Body & Soul (58 page)

Read Body & Soul Online

Authors: Frank Conroy

In the course of his studies Claude had learned a great deal about the concerto—from the baroque, through the classical and romantic, right up to Bartók's work before the war. He was aware of the ways in which the form had developed. As well, he knew of the double meaning of the word itself: to join together, to work in concert, but also, from the Latin, to fight, or to contend. The E-flat silver bell represented the solo instrument (piano) engaged in a battle for survival with the more powerful sounds of demolition representing the orchestra. This had come to him, he believed, in a moment of unconscious inspiration and had given rise to the aural hallucination, which he interpreted as a mysterious confirmation of the whole idea.

He pulled out the old blackboard and began sketching various ritornello-sonata structures using symbols, trying to decide on a rough blueprint. From his own library he got the score to Beethoven's fourth piano concerto and analyzed it, paying particular attention to the wild struggle going on in the second movement. He forced himself to leave the studio and pass through the escalating violence of the scene outside to go to the Juilliard library to look at Weber's Conzertstuck, Liszt's two concertos, Copland's 1926 Piano Concerto, and even Schönberg's Piano Concerto of 1942. He drew schemata for each of them, took them home, and thought about them.

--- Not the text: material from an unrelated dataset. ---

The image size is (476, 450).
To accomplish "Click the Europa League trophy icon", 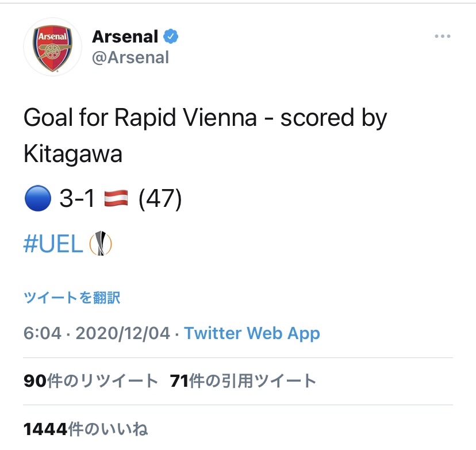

When he began to write the first movement he had several false starts. The first statement of the two magic chords was to occur in the second movement, and so he had to work backward to a certain extent, backward and forward at the same time. He was able to sustain the requisite concentration for stretches of two to three hours, at which point he would become slightly manic and begin to write too fast.
When this happened he would break for an hour, eat something, take a hot bath, read the paper, or work on the stock. Anything to stop chasing the music, anything to slow himself down. When he was calm he would go back to work. Very soon the days began to run together. The building continued to shake, the crashing and roaring, the jack-hammers, the air compressors, and the sound of the great trucks went on all day long, but he was too absorbed to notice. Often he would emerge from the studio in the middle of the night and be surprised by the silence.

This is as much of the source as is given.